===== GIVEN DATA
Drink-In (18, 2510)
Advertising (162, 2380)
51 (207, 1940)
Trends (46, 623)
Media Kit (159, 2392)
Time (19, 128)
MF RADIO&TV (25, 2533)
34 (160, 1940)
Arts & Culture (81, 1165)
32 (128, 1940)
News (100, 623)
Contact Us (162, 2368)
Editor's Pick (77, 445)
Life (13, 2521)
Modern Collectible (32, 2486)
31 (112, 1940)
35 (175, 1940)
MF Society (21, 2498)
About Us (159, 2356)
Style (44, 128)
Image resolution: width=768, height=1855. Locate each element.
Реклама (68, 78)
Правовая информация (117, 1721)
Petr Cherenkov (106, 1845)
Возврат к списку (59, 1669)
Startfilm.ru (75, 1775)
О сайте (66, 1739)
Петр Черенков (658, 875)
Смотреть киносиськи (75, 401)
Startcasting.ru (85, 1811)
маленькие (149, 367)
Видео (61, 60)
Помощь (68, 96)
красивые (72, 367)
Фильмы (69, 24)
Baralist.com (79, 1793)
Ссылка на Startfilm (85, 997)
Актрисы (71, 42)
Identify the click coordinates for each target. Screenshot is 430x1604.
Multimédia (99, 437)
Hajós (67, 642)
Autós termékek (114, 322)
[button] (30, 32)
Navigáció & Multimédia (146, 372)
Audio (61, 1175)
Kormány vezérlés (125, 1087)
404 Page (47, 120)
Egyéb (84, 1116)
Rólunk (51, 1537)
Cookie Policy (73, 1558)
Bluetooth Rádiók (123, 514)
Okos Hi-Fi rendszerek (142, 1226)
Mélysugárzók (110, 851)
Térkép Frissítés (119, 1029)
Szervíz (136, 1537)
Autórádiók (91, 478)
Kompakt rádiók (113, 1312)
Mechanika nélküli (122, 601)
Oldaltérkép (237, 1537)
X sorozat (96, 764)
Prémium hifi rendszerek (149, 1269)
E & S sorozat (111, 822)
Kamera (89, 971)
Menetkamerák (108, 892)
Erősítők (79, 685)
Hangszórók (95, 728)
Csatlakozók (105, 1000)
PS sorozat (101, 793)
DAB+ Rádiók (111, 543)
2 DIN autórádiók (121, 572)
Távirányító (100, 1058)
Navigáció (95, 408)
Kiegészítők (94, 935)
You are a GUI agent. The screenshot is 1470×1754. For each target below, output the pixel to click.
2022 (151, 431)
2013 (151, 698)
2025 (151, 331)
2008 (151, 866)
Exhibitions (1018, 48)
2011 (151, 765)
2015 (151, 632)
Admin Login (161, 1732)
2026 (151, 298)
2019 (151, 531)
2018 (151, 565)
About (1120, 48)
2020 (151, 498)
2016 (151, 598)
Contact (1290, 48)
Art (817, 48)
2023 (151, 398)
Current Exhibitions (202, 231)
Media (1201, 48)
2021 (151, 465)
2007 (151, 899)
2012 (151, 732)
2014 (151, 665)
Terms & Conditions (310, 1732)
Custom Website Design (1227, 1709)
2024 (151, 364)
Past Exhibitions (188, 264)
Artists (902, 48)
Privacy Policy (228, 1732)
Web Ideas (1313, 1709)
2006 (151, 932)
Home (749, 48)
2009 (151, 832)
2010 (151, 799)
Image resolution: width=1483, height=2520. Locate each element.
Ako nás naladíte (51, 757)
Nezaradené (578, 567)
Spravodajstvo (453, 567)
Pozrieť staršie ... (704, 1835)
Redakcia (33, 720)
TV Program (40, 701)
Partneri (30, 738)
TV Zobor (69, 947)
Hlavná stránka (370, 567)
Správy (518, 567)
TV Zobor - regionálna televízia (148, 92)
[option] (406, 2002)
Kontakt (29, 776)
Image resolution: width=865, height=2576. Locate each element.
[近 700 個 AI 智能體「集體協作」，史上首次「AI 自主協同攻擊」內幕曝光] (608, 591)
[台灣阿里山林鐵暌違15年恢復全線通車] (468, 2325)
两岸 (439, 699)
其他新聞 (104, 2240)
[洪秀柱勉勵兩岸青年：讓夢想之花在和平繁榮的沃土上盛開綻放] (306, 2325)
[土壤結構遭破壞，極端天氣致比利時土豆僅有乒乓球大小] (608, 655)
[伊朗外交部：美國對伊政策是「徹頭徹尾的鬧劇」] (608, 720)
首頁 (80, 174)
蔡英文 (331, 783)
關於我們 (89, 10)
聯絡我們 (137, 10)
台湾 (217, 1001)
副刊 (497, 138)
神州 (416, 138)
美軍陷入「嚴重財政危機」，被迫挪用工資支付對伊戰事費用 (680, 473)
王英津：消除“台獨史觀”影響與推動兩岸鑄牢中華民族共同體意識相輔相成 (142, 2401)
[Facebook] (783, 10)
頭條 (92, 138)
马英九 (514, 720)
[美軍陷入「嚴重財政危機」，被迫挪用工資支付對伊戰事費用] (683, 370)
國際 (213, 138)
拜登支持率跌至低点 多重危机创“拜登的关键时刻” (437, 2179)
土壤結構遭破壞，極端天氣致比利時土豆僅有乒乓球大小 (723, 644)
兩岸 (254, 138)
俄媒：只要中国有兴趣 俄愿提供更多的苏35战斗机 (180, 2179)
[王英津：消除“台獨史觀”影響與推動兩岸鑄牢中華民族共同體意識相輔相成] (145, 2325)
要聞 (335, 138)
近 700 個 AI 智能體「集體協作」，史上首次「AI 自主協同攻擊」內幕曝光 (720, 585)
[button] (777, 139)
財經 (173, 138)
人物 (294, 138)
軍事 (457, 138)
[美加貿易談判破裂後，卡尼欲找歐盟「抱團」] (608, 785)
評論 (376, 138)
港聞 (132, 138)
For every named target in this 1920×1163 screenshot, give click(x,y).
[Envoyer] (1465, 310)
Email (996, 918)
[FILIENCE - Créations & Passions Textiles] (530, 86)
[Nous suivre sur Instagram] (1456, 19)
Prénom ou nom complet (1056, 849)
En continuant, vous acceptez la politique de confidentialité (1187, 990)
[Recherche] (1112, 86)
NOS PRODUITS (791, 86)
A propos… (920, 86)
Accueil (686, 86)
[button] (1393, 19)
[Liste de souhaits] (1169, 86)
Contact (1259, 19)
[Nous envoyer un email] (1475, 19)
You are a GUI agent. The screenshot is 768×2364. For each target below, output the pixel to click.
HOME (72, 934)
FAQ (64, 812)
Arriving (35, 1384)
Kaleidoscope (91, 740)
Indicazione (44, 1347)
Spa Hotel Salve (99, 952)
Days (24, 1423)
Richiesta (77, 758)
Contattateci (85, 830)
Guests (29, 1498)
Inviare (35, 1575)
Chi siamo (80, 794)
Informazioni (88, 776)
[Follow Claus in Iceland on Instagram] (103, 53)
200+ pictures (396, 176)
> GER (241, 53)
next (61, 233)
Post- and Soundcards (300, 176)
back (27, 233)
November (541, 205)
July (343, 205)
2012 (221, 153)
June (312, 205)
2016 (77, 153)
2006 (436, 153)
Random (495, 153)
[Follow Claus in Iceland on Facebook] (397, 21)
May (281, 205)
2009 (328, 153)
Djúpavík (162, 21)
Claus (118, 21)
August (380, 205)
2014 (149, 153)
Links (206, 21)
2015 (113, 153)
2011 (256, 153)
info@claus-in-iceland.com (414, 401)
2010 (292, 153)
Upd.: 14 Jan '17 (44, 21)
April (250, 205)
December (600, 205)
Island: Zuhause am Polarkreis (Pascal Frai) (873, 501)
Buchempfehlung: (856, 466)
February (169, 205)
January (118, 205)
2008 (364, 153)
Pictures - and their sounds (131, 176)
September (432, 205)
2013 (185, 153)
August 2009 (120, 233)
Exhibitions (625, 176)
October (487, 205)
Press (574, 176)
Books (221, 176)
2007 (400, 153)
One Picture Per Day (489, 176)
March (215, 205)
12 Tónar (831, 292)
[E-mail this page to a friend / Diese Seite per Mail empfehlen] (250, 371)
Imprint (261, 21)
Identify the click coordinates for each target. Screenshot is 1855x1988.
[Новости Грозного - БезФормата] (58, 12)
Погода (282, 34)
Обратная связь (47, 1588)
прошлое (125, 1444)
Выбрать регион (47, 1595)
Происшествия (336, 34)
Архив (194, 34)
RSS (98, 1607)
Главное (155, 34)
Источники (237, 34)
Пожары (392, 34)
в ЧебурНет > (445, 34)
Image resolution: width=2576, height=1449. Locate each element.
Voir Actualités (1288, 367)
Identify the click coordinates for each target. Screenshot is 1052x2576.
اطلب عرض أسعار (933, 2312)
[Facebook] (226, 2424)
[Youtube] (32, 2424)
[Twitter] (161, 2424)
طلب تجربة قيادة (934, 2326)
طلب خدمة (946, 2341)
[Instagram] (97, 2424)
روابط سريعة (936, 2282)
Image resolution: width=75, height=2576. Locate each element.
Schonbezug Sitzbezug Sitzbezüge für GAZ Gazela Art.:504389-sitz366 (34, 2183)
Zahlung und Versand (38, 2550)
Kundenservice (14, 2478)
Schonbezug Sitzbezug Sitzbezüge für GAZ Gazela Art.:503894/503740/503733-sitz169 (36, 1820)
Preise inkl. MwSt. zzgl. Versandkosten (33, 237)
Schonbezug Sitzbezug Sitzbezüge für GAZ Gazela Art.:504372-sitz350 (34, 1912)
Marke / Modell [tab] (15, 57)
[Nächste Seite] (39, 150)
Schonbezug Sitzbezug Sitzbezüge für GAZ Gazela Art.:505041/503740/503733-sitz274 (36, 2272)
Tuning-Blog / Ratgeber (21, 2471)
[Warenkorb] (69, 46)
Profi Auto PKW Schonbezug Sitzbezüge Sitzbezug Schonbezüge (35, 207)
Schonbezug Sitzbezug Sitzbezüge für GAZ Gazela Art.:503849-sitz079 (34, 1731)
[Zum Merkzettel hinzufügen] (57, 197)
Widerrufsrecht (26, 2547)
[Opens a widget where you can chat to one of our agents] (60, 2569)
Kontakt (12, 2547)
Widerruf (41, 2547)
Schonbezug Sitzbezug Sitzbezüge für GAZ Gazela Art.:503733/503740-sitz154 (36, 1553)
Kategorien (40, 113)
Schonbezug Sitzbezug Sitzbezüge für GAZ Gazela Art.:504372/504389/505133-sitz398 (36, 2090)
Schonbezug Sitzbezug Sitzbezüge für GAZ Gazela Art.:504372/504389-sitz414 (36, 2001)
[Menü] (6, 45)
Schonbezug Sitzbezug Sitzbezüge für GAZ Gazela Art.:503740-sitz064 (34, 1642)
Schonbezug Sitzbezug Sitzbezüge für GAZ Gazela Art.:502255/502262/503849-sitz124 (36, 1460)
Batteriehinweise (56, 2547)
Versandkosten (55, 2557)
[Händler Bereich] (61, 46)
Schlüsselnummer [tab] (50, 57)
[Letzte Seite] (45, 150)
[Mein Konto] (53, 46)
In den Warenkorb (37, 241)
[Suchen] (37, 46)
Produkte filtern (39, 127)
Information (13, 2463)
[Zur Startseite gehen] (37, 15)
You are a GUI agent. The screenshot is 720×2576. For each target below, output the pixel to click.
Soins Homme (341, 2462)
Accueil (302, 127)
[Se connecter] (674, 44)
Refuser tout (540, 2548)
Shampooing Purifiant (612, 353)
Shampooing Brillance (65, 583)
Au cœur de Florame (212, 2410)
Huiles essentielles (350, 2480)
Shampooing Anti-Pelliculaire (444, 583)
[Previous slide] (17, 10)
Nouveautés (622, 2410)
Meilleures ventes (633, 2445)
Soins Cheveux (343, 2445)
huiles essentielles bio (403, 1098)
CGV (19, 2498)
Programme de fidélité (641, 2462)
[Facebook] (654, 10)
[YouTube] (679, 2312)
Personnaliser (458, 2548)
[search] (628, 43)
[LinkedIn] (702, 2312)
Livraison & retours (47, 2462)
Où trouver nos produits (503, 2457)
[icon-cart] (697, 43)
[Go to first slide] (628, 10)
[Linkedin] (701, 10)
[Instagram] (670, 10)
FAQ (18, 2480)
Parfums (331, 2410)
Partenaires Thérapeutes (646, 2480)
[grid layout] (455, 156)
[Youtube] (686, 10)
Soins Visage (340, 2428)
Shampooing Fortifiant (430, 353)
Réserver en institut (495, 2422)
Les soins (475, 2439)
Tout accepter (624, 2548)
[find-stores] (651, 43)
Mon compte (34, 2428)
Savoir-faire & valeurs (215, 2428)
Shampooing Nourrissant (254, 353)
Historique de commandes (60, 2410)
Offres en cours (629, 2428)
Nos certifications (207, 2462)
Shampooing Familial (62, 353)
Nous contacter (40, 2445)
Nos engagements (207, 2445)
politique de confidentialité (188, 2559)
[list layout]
==========
## WORK TASK
Quote, with nothing altered, all lines from the start of the entries to the line that carries "Bluetooth Rádiók (123, 514)", inclusive.

## RESULT FOR THIS TASK
Drink-In (18, 2510)
Advertising (162, 2380)
51 (207, 1940)
Trends (46, 623)
Media Kit (159, 2392)
Time (19, 128)
MF RADIO&TV (25, 2533)
34 (160, 1940)
Arts & Culture (81, 1165)
32 (128, 1940)
News (100, 623)
Contact Us (162, 2368)
Editor's Pick (77, 445)
Life (13, 2521)
Modern Collectible (32, 2486)
31 (112, 1940)
35 (175, 1940)
MF Society (21, 2498)
About Us (159, 2356)
Style (44, 128)
Image resolution: width=768, height=1855. Locate each element.
Реклама (68, 78)
Правовая информация (117, 1721)
Petr Cherenkov (106, 1845)
Возврат к списку (59, 1669)
Startfilm.ru (75, 1775)
О сайте (66, 1739)
Петр Черенков (658, 875)
Смотреть киносиськи (75, 401)
Startcasting.ru (85, 1811)
маленькие (149, 367)
Видео (61, 60)
Помощь (68, 96)
красивые (72, 367)
Фильмы (69, 24)
Baralist.com (79, 1793)
Ссылка на Startfilm (85, 997)
Актрисы (71, 42)
Identify the click coordinates for each target. Screenshot is 430x1604.
Multimédia (99, 437)
Hajós (67, 642)
Autós termékek (114, 322)
[button] (30, 32)
Navigáció & Multimédia (146, 372)
Audio (61, 1175)
Kormány vezérlés (125, 1087)
404 Page (47, 120)
Egyéb (84, 1116)
Rólunk (51, 1537)
Cookie Policy (73, 1558)
Bluetooth Rádiók (123, 514)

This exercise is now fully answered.